Monte Carlo, Genetic Algorithms (...) for Powder Structure Solution

wifd@isise.rl.ac.uk
Wed, 28 Jan 1998 12:52:33 +0

Dear All,

Just a short contribution on the global optimisation messages that
have appeared recently since our names came into the frame.

Our publication (Z. Kirst 212 (1997) 550-552) simply demonstrates
the first application of a GA-based global optimisation strategy
to the problem of determining structures from powders.

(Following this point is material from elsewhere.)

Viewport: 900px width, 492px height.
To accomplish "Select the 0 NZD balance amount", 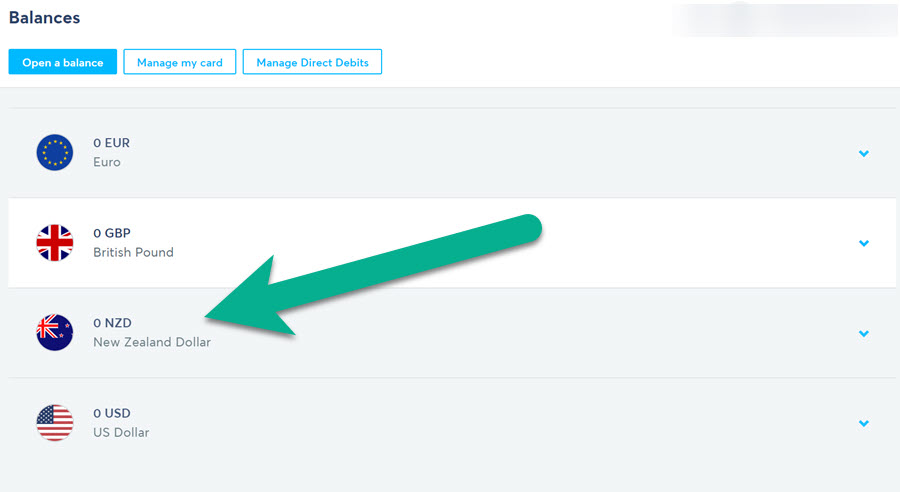I will tap(112, 323).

In that paper, we do all the things that Armel does at the beginning
of the problem: namely getting the best lattice constants and peak
widths. We do a Pawley analysis and extract the integrated
intensities and their associated covariances. Yes, they are
correlated and the Pawley analysis gives the correct statistical
correlations.

We then go on to work with the extracted intensities in the structure
solution for reasons that should be obvious - fitting to the
extracted intensities (with the associated covariance matrix) is
mathematically equivalent to fitting to the pattern. Ted Prince
showed this a few years ago - (E. Prince in "Structure and
Statistics in Crystallography" pp. 95-103 ed. A.J.C. Wilson, Adenine
Press (1985)). Fitting to intensities is, however, substantially
faster - at least an order of magnitude quicker. This is, of course,
important for global optimisation since many structures have to be
sampled and compared with the data. Such speed-ups allow much harder
problems to be tackled - we should also point out that the structure
of ibuprofen, solved in our Z. Krist paper, is considerably more
complex in terms of its intramolecular flexibility than
ortho-thymotic acid.

The notion that has arisen in certain papers that extracting
intensities is problematical and that fitting a model to a pattern
somehow circumvents the overlap problem is, as Armel has stated,
simply erroneous. We're surprised that it continues to be accepted
at face value. Clearly Armel is not refereeing those papers !!

On the global optimisation versus direct methods issue, you pay your
money and take your choice! The important thing is to solve the
structure. Our experience is that the incorporation of prior chemical
information can only be a good thing and that there is nothing
particularly magical about genetic algorithms.